In a surprise move, parliament president Martin Schulz decided to postpone a vote on the EU-US trade negotiations, known as TTIP.

Then MEPs narrowly voted to postpone a debate on TTIP.

UKIP leader and MEP Nigel Farage said the EU was "running scared" of public anxiety about TTIP. The Greens also said the EU establishment was "scared".

"What is the EP [European Parliament] establishment scared of? Democracy? Citizens' concerns being raised?," the Greens group tweeted.

Mr Schulz postponed the vote because more than 200 amendments had been tabled to a wide-ranging package of recommendations on TTIP.

Those recommendations would feed in to the European Commission's negotiations with US trade officials.

TTIP stands for Transatlantic Trade and Investment Partnership. The European Commission estimates that by 2027 it could boost the size of the EU economy by €120bn (£94bn; $152bn) - equal to 0.5% of GDP.

'Accelerate TTIP work'

A summit statement from the G7 leaders on Monday said "we will immediately accelerate work on all TTIP issues". The leaders of the major industrialised democracies hope to get a TTIP deal before the US presidential election in November 2016.

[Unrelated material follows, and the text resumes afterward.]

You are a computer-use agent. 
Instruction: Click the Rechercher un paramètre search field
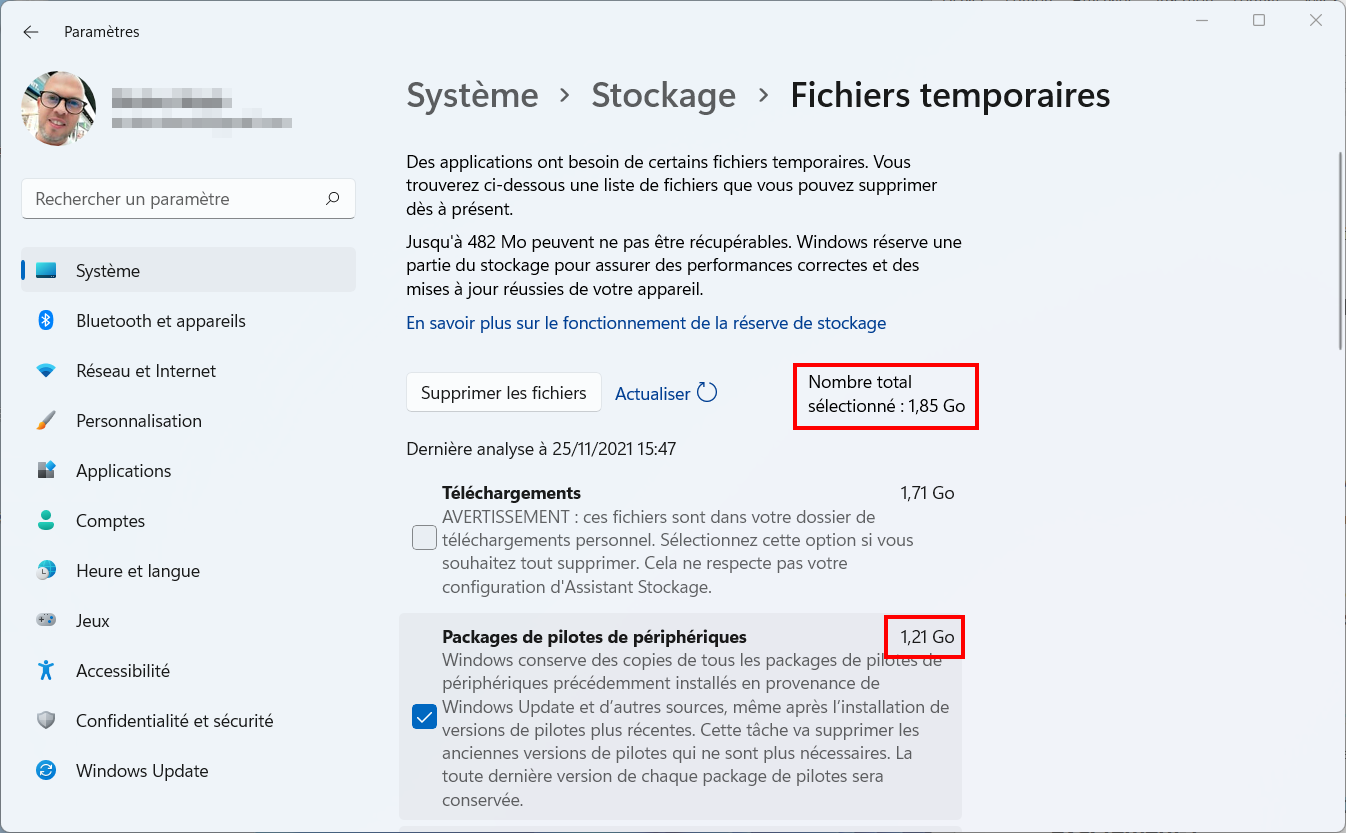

One of the thorniest TTIP issues is investor protection. There is widespread opposition to commercial arbitration panels, called Investor-State Dispute Settlement (ISDS), where firms can sue national governments.

Sections of the centre-left Socialist (S&D) bloc took a tougher line on ISDS than the group's main negotiator, Bernd Lange.

There have been big anti-TTIP demonstrations in Belgium, Germany and some other parts of Europe. Critics say TTIP could weaken EU rules on working conditions and health services.

Mr Lange said he would use the postponement to "work towards reaching a stable majority for the TTIP resolution".